A general and Efficient All-Atom Simulation Method to Determine the Equilibrium Orientation of Transmembrane Proteins in Membranes

Abstract

Knowledge of the spatial orientation of transmembrane (TM) proteins is broadly useful in both in-vitro and in-silico approaches that aim to elucidate the dynamic and functional properties of TM proteins. Such approaches include site-directed spin labeling, cys-scanning mutagenesis, and atomistic molecular dynamics (MD) simulations using lipid bilayers. Because three-dimensional structures of TM proteins are generally obtained in a detergent solvent, these structures do not reveal the native orientation of the protein in the lipid membrane. For this reason, we aimed to develop a general and computationally-efficient MD approach to predict the most favorable orientation of TM proteins in a lipid membrane. In order to avoid the long relaxation time scales characterizing protein and lipid bilayer dynamics, our method treats the TM protein as a rigid body in a membrane-mimetic hydrated octane slab, allowing the protein to reach a stable orientation within 10 ns.
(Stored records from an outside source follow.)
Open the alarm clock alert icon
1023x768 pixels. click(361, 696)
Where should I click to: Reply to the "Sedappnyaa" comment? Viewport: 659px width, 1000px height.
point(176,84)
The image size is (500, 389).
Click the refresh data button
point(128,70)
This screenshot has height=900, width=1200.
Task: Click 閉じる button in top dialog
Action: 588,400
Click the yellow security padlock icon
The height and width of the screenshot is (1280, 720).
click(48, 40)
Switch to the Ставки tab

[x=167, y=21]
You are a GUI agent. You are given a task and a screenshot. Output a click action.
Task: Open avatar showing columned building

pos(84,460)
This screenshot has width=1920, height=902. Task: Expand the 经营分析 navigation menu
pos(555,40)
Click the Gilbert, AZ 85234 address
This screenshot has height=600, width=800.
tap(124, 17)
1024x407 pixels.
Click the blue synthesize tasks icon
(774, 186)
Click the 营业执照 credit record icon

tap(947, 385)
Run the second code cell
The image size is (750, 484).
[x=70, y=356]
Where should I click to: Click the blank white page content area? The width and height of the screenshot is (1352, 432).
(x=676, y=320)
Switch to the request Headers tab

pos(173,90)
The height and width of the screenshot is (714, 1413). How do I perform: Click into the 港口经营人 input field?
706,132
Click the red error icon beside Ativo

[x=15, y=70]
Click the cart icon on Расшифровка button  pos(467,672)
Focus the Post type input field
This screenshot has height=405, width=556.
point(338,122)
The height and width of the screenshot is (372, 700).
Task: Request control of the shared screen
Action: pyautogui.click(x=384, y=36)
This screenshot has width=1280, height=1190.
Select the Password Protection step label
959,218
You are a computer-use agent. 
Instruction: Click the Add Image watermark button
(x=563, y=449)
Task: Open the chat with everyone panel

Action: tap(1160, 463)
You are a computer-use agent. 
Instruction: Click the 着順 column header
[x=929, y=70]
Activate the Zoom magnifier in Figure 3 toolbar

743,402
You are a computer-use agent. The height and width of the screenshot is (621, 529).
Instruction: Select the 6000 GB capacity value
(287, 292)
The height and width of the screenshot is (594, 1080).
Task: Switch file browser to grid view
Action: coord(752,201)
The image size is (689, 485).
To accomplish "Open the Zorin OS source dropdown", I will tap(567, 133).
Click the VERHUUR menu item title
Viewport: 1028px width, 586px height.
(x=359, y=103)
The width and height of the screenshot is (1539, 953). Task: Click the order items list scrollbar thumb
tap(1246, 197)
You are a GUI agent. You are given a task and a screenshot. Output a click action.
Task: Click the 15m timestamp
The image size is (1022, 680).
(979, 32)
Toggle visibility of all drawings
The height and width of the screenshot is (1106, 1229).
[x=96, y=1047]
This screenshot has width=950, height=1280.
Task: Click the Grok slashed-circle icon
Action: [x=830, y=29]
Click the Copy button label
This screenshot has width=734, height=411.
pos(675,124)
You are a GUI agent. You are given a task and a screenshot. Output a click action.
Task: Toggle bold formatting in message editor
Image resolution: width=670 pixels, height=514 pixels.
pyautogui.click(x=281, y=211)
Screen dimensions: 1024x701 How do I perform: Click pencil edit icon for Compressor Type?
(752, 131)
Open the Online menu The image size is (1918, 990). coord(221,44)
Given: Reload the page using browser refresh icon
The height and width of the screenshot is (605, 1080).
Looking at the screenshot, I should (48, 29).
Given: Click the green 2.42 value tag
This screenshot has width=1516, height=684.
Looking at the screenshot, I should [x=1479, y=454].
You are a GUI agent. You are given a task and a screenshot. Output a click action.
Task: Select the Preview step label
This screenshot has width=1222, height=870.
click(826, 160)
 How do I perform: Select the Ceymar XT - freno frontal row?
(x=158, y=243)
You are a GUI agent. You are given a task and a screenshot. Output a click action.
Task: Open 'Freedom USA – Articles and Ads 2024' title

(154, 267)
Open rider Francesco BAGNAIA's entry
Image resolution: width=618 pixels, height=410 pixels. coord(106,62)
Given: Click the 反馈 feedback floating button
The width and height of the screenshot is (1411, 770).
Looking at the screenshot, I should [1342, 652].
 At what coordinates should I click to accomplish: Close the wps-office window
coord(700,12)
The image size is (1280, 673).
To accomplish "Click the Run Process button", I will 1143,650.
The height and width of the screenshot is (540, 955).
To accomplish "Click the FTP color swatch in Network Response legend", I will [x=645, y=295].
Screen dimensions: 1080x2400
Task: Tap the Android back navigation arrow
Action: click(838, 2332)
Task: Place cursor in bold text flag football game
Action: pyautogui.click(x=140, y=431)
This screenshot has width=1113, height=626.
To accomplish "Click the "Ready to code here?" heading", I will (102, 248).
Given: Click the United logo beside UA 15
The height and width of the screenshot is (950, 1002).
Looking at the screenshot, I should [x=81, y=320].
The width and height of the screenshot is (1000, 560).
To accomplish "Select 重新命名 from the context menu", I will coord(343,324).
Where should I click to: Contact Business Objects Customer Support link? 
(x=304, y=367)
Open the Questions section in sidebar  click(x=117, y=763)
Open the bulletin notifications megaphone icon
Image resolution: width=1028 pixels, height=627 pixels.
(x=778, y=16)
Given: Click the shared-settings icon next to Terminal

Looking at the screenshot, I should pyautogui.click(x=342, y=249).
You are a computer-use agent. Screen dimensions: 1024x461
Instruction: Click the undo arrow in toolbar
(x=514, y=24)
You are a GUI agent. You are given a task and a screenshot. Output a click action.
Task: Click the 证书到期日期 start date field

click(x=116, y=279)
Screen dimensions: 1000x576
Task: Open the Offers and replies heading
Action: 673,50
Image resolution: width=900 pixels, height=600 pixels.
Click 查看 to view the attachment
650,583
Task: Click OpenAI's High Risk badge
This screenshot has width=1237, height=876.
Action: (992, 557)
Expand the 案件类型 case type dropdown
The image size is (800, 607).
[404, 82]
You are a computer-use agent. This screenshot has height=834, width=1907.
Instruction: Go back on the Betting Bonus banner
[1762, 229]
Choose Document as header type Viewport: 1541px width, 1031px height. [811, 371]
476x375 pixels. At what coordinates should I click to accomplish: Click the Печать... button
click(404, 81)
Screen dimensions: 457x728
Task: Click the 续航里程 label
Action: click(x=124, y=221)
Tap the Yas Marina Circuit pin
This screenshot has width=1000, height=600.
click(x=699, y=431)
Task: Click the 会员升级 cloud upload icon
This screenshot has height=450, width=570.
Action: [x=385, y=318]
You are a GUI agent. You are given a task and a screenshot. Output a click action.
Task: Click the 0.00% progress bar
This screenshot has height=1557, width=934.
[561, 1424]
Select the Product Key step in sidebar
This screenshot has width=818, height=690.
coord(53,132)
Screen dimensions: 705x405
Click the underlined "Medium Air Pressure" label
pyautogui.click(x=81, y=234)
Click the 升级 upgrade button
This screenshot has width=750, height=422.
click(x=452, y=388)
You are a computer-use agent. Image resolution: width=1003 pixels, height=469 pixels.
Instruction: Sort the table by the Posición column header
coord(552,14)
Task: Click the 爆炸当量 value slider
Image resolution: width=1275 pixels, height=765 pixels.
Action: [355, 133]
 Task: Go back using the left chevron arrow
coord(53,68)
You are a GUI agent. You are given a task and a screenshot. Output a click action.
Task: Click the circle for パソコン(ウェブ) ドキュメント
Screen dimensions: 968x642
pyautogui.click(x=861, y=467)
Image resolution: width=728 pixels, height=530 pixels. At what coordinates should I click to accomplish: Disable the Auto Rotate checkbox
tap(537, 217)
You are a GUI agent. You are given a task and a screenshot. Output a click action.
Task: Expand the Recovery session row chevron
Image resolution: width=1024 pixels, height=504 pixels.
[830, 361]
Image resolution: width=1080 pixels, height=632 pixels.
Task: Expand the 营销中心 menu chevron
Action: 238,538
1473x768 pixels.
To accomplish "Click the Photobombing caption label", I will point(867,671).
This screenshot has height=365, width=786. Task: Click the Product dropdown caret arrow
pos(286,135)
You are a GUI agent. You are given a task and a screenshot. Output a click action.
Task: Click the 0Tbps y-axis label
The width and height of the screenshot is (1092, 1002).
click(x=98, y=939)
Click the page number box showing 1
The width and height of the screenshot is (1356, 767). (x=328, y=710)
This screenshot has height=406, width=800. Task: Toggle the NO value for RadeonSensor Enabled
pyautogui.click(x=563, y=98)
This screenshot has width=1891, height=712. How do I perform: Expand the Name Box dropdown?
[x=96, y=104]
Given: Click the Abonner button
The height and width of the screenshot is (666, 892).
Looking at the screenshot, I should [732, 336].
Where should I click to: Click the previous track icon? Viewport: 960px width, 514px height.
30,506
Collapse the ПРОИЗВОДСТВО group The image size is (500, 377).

The method was systematically tested on alpha-helical and beta-barrel TM proteins, each with different starting orientations in the hydrated octane slab. Each protein attained a consistent orientation irrespective of its starting orientation. Furthermore, the converged orientations are in good agreement with the known orientations of these test proteins in lipid bilayers. These results indicate that this method is reliable as a general protocol that can be used to determine the orientation of TM proteins of known structure.